─── SUPPLIED DATA

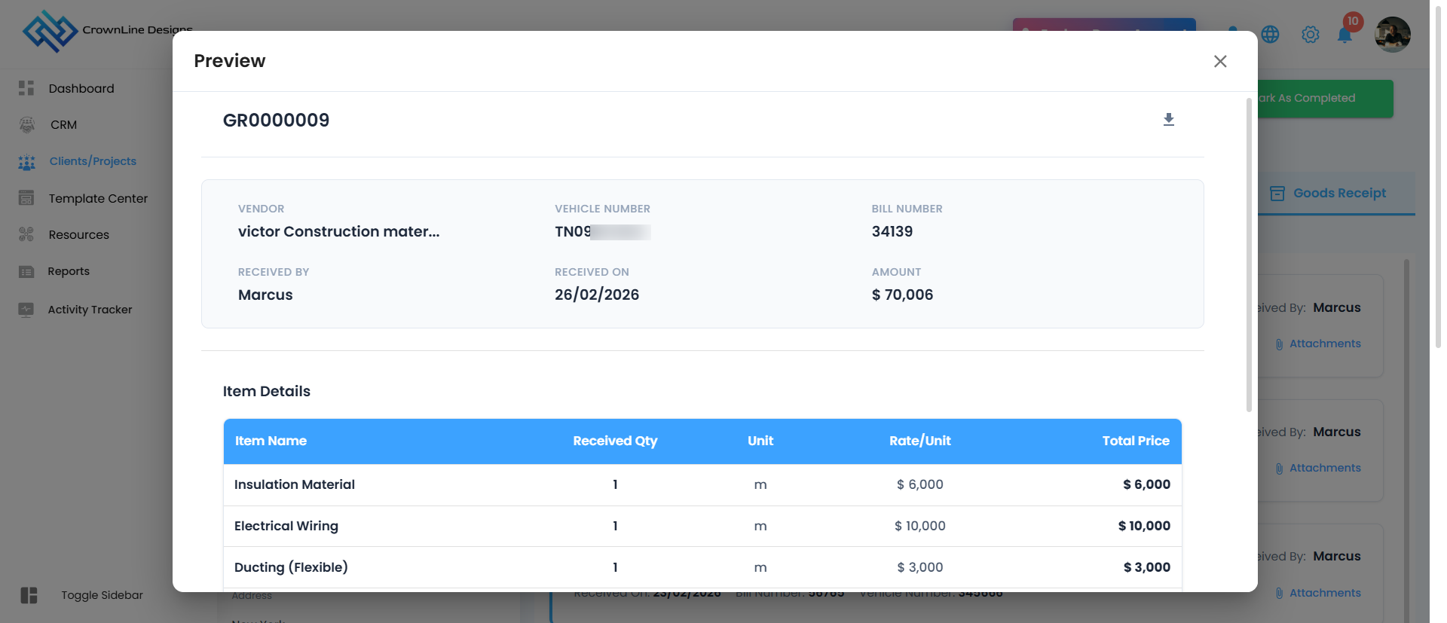Select Clients/Projects in sidebar
1447x623 pixels.
(x=93, y=161)
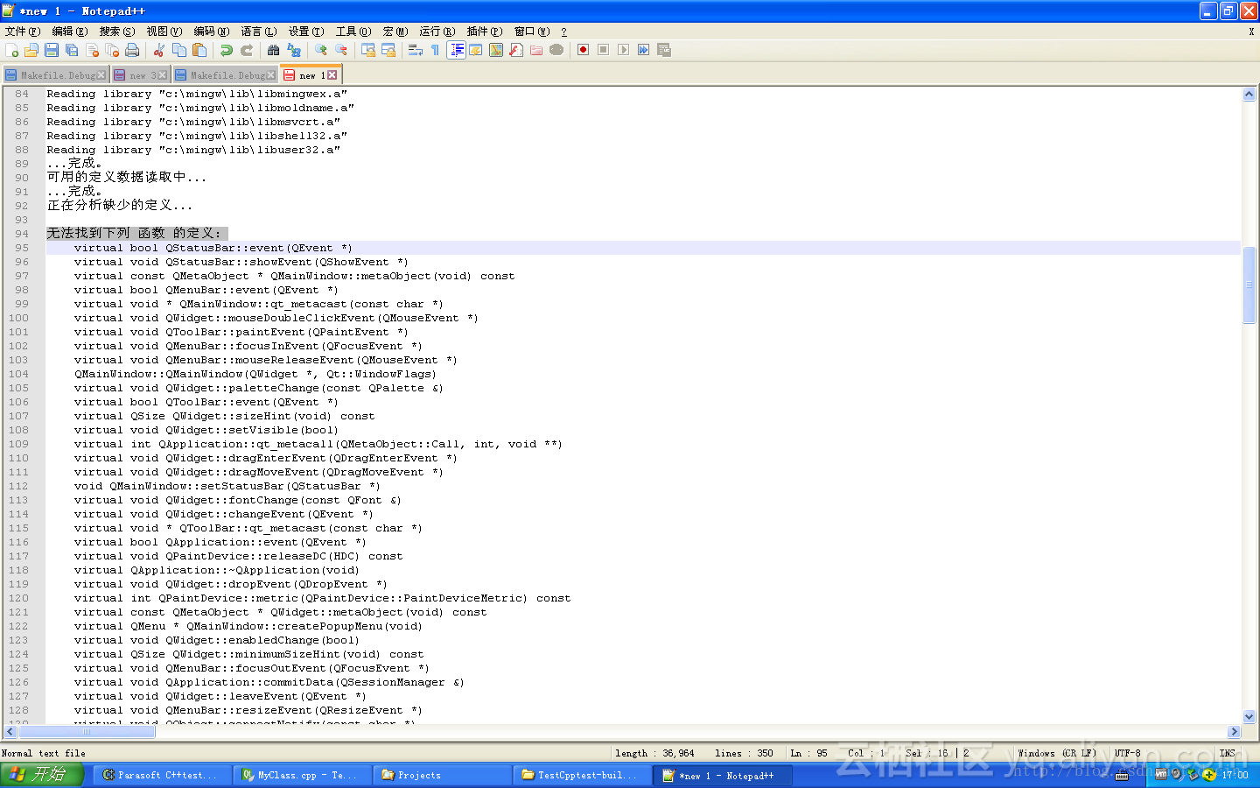Click the Cut scissors icon

pyautogui.click(x=159, y=50)
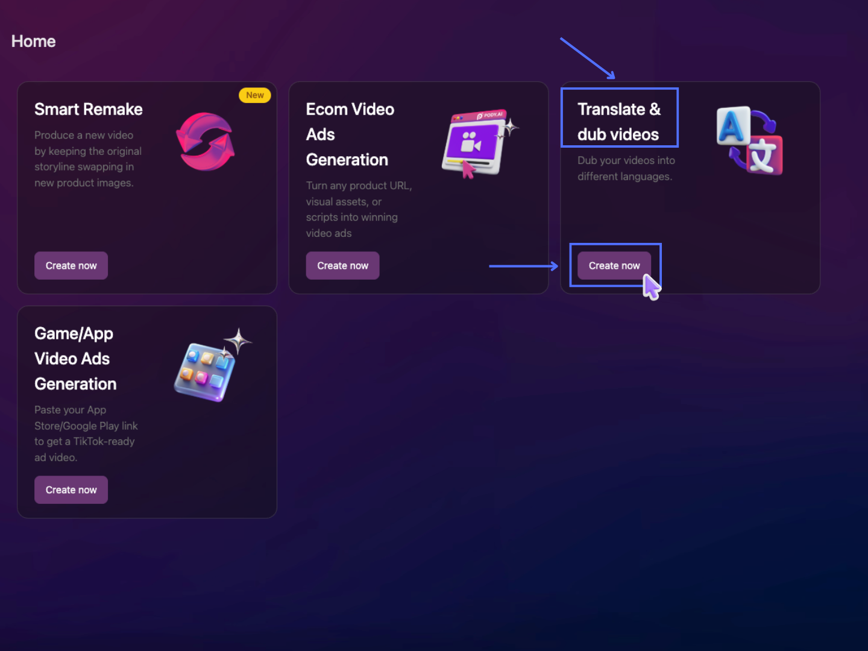Click the Smart Remake circular arrows icon
Image resolution: width=868 pixels, height=651 pixels.
point(205,142)
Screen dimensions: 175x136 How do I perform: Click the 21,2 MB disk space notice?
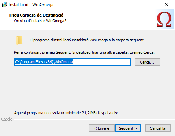pyautogui.click(x=67, y=113)
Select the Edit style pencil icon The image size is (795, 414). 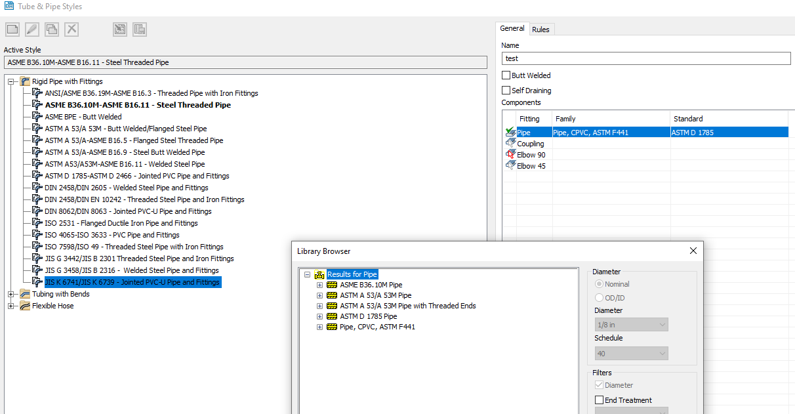31,29
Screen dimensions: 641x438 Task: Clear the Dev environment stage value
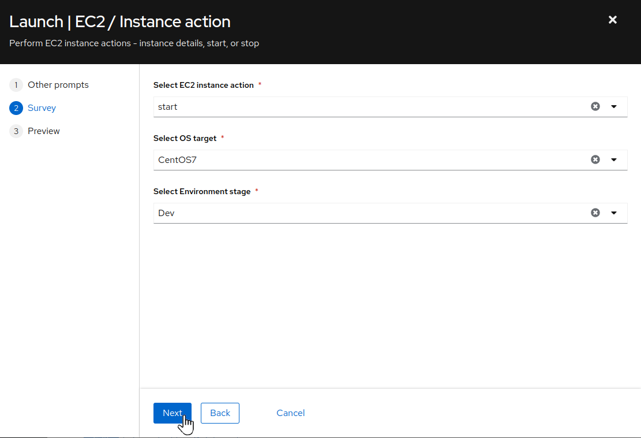595,213
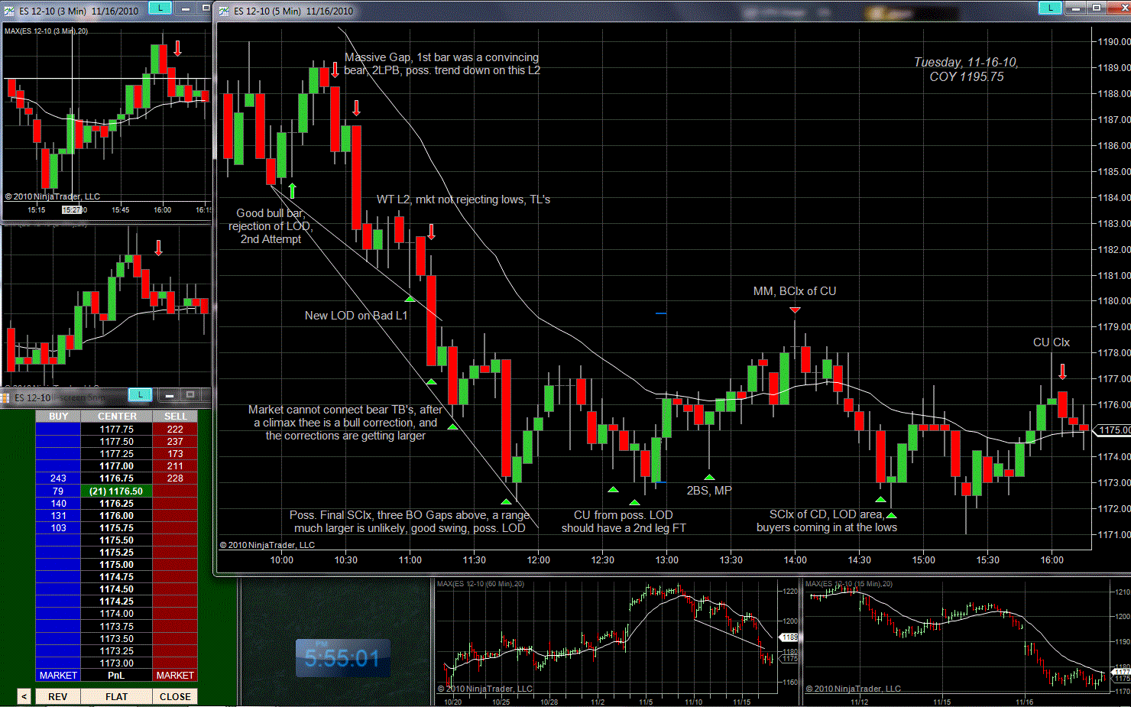Click red down triangle below 'MM, BClx of CU'
Image resolution: width=1131 pixels, height=707 pixels.
(795, 310)
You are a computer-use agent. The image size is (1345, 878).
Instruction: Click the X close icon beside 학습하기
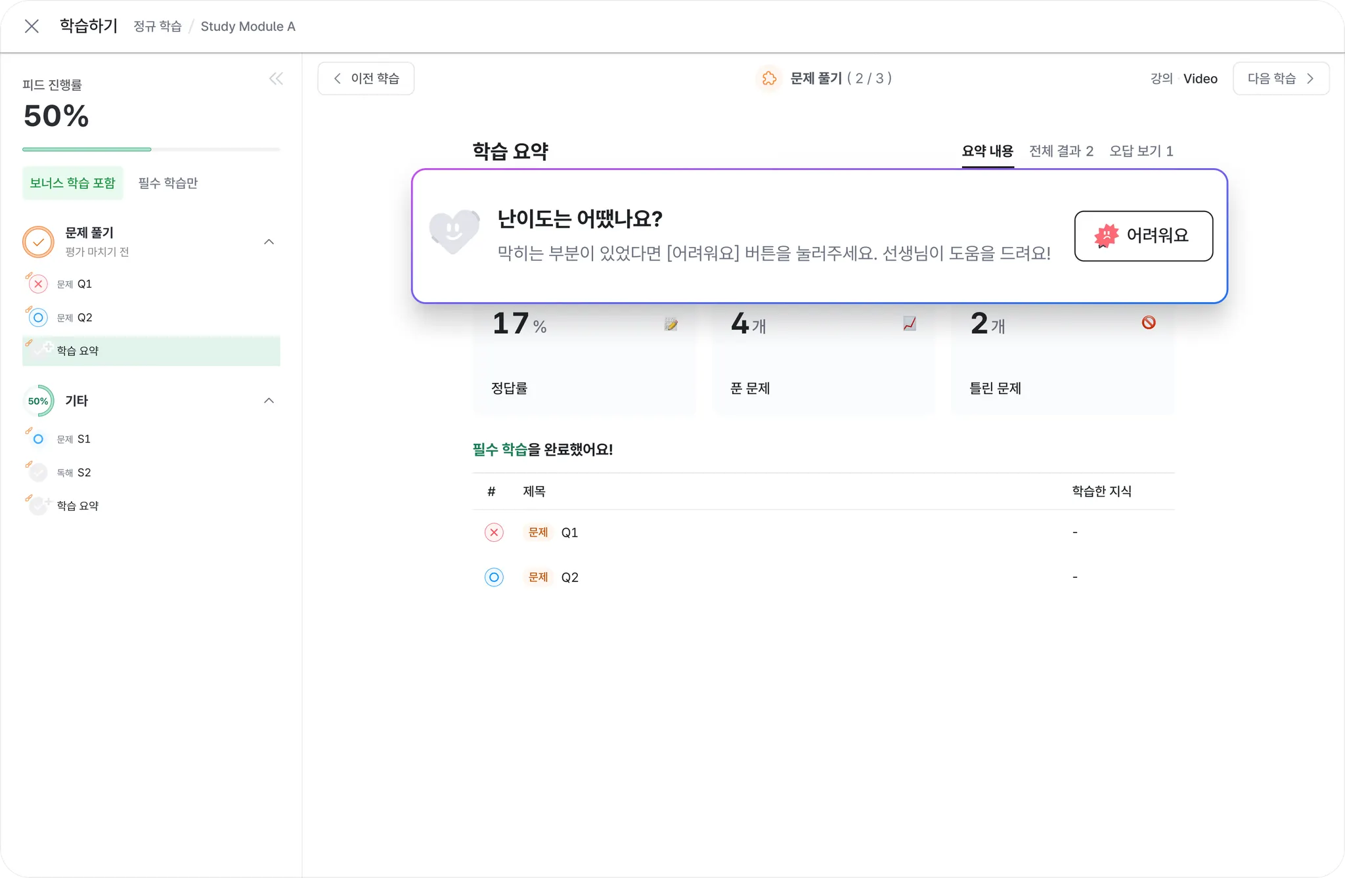point(32,26)
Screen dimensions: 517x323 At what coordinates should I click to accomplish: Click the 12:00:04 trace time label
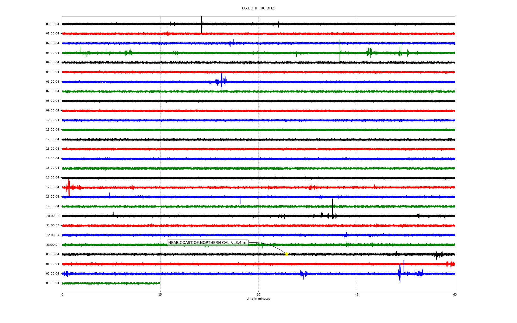tap(53, 139)
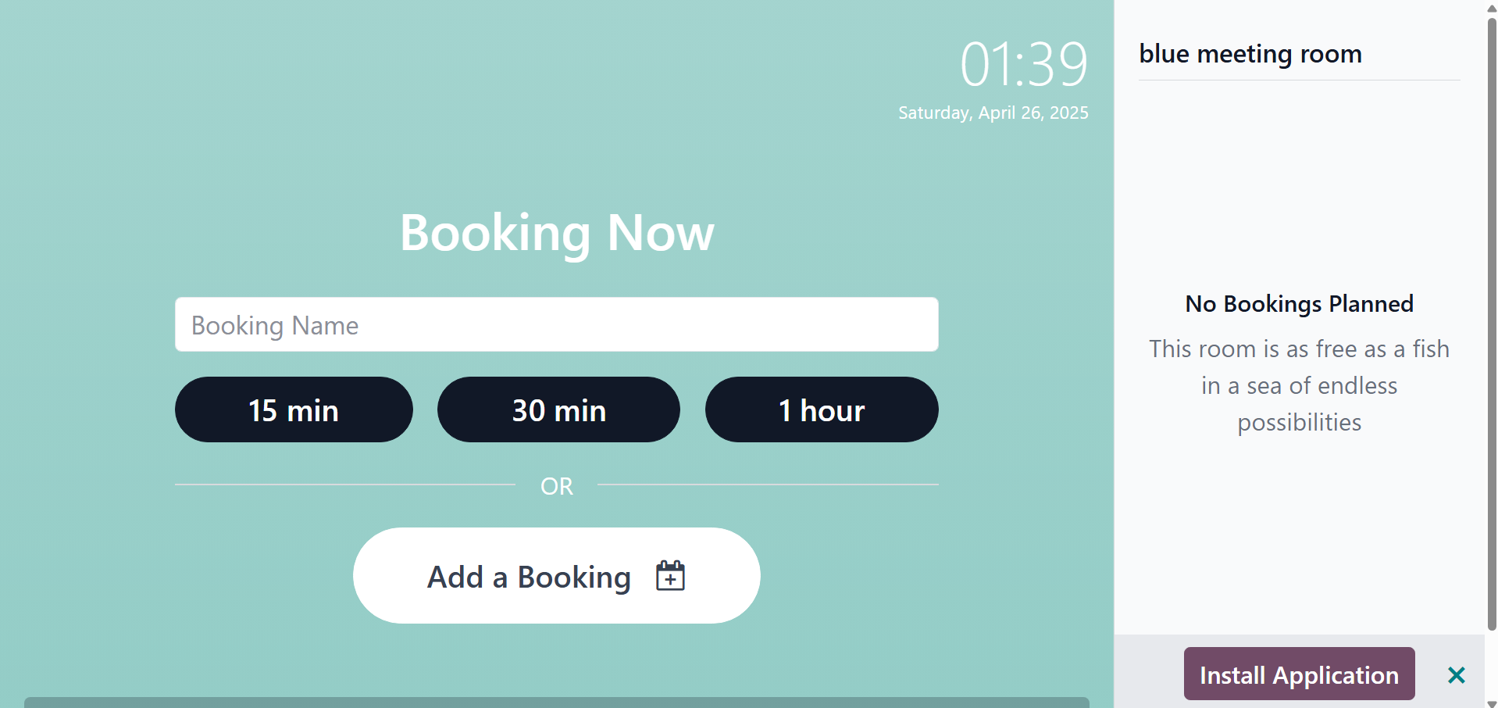Click the No Bookings Planned heading
This screenshot has width=1498, height=708.
coord(1299,304)
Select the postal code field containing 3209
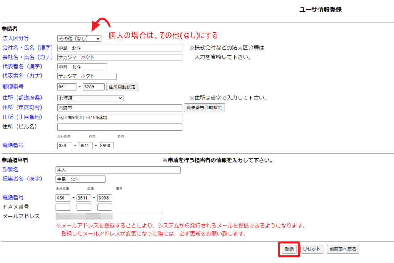Screen dimensions: 394x263 (93, 87)
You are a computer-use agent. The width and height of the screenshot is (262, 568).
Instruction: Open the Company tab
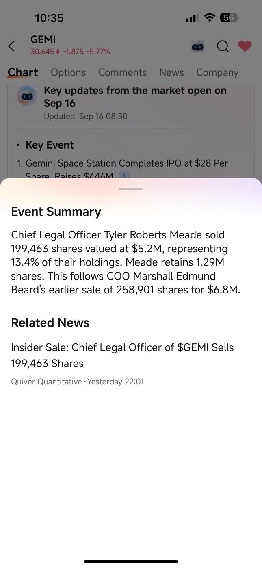(x=217, y=72)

──────

▶ _WORK REQUIRED_: Print the records above verbatim from their first line through the line containing "pyautogui.click(x=67, y=113)", inclusive, and omit the pictures.

▶ _TASK OUTPUT_:
Select Clients/Projects in sidebar
1447x623 pixels.
(x=93, y=161)
Click the Cut scissors icon

pyautogui.click(x=159, y=50)
Click the Smart Remake circular arrows icon
Image resolution: width=868 pixels, height=651 pixels.
point(205,142)
Screen dimensions: 175x136 How do I perform: Click the 21,2 MB disk space notice?
pyautogui.click(x=67, y=113)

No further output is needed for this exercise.